Always Well Within

Calm Your Mind, Ease Your Heart, Embrace Your Inner Wisdom

How to Soften Your Fear, Calm Your Heart, and Find Ease Again

How to soften fear through body awareness.

Recently, I’ve found myself asking, “What is the opposite of fear?”

Some people might say courage, but I think this could be a mistake when it comes to deeply embedded fear.  You can easily reinforce fearfulness or trauma by pushing yourself to be “courageous,” or trying to go too fast.

If you would like to listen to me read this post, click below or download the audio.

I find relaxation through body awareness a better starting point to counteract the kind of fear that’s been frozen in time, implanted in the body, and hidden in deeper recesses of the mind.  Fear is about contraction, isn’t it?  Whereas relaxation through body awareness allows for expansion.

How Body Awareness Is Helping Me to Heal Fear and Trauma

I’ve lived in fear my entire life except for a few short years when I displayed the naive and cocky fearlessness of a teenager and young adult.

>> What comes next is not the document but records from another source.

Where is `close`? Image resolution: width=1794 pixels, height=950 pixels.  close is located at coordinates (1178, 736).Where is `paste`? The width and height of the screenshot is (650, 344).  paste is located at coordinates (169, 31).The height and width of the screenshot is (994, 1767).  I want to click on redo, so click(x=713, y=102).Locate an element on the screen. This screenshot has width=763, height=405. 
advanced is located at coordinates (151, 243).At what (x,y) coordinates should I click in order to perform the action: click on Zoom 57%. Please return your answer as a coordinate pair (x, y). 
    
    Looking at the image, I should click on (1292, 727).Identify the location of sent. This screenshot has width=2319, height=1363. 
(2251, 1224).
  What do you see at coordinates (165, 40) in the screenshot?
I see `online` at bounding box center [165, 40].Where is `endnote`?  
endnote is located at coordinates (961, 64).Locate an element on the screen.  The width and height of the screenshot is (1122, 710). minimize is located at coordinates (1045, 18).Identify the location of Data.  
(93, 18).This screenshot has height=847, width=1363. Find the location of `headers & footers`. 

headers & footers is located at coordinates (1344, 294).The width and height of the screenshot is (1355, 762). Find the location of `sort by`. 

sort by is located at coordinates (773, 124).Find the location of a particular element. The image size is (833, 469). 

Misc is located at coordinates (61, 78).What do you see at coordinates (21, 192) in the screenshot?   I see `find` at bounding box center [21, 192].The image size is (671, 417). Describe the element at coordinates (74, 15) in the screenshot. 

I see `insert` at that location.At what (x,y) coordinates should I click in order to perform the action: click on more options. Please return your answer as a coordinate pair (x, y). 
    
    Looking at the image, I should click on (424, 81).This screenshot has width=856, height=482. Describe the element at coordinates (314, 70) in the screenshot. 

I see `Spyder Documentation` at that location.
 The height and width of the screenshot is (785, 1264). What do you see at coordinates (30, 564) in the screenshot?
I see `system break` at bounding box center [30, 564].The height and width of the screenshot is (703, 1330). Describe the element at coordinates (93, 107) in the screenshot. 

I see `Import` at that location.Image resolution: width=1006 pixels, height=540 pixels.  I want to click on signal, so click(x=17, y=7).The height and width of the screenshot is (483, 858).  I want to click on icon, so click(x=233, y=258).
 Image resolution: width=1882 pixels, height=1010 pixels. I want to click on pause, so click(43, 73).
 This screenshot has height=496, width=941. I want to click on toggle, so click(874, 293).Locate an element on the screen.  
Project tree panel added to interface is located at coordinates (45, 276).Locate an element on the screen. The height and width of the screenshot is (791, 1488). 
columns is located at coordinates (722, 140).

At that stage, I might have been able to let go of the fear generated in my childhood.  But traumatic events during my young adult years sealed the deal between me and fear.  For decades, it never occurred to me that I could overcome the constant unease or heal trauma as it felt so deeply fixed in my being, beyond my conscious control.  And, very little was known about how to heal trauma back then.

I soldiered on, accomplishing all that I could, pretending to be clear and confident.  Despite the appearance of bravado, all those years fear buzzed along my nerves, constricted my muscles, played havoc in my gut, and finally sent my immune system into overdrive.  As trauma survivors often do, hoping for a new chance at resolution, I unconsciously chose people, situations, and circumstances that repeated the trauma in other ways, deepening its impact on my body and brain.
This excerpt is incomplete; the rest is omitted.